28/08/07 (B410) REUTERS : Procès par défaut pour deux proches du président djiboutien (Info lectrice)

Deux hauts responsables djiboutiens, proches du président de ce pays, ne viendront pas à leur procès pour "subornation de témoins" ordonné le 20 août dernier par un juge d’instruction de Versailles en marge du dossier visant la mort du magistrat Bernard Borrel, a annoncé leur avocat Me Francis Szpiner.

Djama Souleiman Ali et Hassan Saïd Khaireh, respectivement procureur général et chef des services secrets de Djibouti, seront donc jugés en leur absence devant le tribunal correctionnel de Versailles, dans les prochains mois.

"Bien entendu, ni le procureur général, ni le conseiller à la sécurité nationale ne déféreront à cette convocation, parce qu’ils ont expliqué que la coopération judiciaire entre les deux pays étant suspendue, ils ne recevront pas l’autorisation de se rendre", a dit sur France info Me Szpiner.

Les deux hommes font l’objet depuis octobre 2006 de mandats d’arrêt internationaux pour "subornation de témoin", délivrés après leur refus de répondre aux convocations du juge d’instruction.
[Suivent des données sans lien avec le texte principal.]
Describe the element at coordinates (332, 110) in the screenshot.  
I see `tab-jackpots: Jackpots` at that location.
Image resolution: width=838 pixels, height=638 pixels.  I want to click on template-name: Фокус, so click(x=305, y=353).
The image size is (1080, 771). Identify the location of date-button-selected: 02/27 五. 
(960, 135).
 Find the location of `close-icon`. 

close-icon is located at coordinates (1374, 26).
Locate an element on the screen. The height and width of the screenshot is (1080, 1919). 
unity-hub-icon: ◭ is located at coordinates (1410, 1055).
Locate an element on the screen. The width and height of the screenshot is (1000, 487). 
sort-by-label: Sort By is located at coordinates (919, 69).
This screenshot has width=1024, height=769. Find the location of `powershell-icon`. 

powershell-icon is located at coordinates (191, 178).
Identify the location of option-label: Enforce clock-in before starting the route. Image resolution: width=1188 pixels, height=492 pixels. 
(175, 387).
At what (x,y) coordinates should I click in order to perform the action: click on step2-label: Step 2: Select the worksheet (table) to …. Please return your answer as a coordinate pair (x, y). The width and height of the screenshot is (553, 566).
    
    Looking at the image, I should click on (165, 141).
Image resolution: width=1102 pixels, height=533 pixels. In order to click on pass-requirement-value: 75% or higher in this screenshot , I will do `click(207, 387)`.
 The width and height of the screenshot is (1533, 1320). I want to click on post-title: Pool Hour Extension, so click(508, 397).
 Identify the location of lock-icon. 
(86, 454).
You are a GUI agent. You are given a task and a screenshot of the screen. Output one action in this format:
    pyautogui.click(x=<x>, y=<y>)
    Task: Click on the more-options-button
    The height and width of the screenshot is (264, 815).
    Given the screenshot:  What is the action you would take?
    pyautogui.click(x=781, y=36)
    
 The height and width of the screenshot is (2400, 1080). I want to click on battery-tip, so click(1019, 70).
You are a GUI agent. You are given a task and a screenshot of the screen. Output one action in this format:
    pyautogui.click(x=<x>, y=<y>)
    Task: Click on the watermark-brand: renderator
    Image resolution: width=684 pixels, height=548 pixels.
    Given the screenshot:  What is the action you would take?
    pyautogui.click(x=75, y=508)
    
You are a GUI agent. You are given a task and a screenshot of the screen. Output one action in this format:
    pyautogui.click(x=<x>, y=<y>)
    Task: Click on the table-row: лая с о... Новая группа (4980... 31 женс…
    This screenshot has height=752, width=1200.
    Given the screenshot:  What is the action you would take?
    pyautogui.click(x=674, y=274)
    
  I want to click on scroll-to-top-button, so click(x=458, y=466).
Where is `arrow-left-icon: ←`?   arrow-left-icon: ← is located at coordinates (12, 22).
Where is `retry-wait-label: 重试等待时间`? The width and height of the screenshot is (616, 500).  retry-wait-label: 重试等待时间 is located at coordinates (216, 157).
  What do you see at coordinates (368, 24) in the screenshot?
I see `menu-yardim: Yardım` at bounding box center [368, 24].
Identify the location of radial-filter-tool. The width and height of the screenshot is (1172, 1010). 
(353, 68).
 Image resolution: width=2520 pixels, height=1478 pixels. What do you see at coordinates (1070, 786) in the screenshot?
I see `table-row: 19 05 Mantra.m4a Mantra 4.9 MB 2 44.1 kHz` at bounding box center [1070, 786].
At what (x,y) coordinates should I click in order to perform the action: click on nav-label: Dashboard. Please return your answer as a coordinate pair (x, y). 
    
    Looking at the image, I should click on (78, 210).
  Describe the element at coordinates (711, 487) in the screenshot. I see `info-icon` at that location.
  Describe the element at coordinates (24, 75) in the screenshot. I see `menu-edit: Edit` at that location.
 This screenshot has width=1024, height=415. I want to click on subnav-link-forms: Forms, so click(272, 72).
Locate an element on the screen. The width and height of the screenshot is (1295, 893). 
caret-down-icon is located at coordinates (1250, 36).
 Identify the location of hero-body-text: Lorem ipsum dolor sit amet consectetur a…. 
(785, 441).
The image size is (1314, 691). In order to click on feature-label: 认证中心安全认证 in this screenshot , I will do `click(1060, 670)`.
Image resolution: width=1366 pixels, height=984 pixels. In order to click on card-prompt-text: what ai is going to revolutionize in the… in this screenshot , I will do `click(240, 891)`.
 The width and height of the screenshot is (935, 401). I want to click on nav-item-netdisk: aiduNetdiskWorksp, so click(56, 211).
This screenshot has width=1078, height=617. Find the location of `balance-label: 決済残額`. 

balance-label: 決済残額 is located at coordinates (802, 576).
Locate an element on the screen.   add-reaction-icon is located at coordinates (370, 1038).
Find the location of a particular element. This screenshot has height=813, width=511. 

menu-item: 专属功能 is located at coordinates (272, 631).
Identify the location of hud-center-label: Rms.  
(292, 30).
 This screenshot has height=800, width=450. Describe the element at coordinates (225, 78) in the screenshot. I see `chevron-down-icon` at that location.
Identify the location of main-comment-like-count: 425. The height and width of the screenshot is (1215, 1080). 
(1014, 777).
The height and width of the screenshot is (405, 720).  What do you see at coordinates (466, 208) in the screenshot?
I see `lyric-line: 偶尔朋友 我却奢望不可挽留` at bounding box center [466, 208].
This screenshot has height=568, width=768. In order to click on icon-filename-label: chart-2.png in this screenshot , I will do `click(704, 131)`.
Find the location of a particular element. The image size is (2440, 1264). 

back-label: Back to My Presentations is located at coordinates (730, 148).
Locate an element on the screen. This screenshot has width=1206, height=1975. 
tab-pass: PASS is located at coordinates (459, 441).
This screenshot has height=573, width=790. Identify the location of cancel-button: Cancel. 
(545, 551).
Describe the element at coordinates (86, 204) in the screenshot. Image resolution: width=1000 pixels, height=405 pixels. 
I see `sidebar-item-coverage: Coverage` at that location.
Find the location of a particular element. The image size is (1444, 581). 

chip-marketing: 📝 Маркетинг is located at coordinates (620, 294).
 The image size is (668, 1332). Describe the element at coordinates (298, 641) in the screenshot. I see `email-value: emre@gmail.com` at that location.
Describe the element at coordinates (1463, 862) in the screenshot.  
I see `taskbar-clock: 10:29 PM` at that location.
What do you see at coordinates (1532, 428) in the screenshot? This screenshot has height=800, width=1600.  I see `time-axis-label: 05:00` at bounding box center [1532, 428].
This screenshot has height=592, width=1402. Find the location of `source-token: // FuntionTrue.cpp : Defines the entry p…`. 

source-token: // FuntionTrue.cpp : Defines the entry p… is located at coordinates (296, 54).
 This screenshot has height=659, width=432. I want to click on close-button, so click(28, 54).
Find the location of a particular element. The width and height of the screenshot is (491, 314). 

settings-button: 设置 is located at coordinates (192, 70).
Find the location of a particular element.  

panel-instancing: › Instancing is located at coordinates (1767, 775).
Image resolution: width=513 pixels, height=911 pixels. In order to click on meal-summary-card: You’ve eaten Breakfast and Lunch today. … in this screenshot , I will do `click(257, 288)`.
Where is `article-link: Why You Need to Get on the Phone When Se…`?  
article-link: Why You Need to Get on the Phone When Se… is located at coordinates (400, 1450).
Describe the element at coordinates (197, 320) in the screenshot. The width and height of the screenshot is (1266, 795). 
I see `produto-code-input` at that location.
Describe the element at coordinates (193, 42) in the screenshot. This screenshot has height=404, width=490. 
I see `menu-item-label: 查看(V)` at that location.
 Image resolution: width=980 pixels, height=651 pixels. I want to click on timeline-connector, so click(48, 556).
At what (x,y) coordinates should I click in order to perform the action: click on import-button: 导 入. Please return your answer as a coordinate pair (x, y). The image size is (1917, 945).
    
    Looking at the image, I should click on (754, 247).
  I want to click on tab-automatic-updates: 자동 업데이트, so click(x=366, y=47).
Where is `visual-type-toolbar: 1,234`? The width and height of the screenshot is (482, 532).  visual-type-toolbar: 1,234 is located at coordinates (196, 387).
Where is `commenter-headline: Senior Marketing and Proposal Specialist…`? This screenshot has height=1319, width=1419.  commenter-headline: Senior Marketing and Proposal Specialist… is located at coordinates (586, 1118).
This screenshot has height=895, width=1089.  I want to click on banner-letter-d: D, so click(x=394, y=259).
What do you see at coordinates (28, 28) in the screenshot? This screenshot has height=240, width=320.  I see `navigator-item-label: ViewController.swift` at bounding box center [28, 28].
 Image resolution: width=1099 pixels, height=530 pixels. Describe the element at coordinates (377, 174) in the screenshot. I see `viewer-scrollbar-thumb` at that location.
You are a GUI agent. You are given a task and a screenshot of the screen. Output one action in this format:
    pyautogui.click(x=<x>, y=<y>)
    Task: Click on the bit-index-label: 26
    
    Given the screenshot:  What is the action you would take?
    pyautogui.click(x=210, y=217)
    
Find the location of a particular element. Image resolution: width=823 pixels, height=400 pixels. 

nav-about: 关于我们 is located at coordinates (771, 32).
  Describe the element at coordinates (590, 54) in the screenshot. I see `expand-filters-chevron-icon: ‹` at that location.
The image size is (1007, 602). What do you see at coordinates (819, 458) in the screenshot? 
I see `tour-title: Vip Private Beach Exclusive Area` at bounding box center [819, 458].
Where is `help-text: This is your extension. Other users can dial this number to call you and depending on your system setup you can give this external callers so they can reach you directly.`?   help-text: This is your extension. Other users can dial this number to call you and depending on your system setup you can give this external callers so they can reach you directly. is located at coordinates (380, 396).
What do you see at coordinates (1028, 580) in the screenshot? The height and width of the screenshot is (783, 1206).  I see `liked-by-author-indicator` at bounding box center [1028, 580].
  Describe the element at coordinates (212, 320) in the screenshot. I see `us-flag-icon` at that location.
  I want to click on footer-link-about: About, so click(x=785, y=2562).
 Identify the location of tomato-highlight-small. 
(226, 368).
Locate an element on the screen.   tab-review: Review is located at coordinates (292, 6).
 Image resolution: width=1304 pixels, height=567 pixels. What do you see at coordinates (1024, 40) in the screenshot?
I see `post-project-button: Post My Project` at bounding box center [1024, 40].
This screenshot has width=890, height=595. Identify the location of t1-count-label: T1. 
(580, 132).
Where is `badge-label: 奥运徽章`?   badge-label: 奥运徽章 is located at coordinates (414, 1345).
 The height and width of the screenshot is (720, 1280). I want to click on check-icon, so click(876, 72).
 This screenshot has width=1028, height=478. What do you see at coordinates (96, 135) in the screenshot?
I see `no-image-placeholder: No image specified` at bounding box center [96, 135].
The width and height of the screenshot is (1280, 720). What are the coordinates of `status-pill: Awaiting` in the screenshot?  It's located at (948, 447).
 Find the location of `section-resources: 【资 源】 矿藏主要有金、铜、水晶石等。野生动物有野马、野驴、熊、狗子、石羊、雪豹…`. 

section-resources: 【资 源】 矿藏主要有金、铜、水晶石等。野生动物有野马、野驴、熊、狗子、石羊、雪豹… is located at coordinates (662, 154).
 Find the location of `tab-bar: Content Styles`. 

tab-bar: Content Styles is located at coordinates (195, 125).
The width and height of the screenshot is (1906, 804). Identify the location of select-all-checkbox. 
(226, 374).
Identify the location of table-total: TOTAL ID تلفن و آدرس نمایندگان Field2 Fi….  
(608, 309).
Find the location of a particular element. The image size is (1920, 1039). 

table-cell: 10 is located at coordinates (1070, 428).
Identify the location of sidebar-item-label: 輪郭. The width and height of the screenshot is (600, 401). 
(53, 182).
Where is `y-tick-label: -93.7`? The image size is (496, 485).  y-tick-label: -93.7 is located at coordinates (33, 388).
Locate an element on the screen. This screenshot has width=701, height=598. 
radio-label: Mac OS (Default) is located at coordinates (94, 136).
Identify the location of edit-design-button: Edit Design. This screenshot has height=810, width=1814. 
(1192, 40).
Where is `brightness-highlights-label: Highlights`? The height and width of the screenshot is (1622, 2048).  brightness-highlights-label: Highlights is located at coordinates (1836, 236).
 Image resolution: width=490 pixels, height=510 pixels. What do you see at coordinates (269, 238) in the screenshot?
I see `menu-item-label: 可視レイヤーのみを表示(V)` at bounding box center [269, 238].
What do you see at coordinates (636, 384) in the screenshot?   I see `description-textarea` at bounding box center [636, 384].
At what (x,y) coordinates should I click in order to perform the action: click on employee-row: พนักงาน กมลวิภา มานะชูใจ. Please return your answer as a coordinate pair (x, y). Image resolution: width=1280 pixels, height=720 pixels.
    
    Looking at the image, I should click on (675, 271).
"Je rappelle que la France est l’ancienne puissance coloniale, et que Djibouti est un Etat indépendant depuis trente ans désormais. On ne peut pas être dans une situation de dépendance et j’allais dire de condescendance. Donc naturellement, ils ne viendront pas mais tout le monde pourra se faire une idée du dossier", a ajouté Me Szpiner.

Dans ce dossier, le procureur général de Djibouti se voit reprocher d’avoir fait pression sur Mohammed Alhoumekani, ancien militaire djiboutien et témoin de l’enquête sur la mort de Bernard Borrel.

Ce témoin a mis en cause l’actuel président de Djibouti Ismaël Omar Guelleh. Le chef des services secrets djiboutiens aurait lui fait pression sur un autre témoin, Ali Iftin, lié au premier.

"VICTOIRE" POUR LA VEUVE BORREL

"Ce qui constitue une première victoire judiciaire pour Mme Borrel c’est que derrière le renvoi de ces dignitaires djiboutiens proches du pouvoir, la justice française pointe du doigt la responsabilité de l’actuel président de la République de Djibouti" Ismaël Omar Guelleh, a déclaré de son côté à Reuters l’avocat d’Elisabeth Borrel, Me Olivier Morice.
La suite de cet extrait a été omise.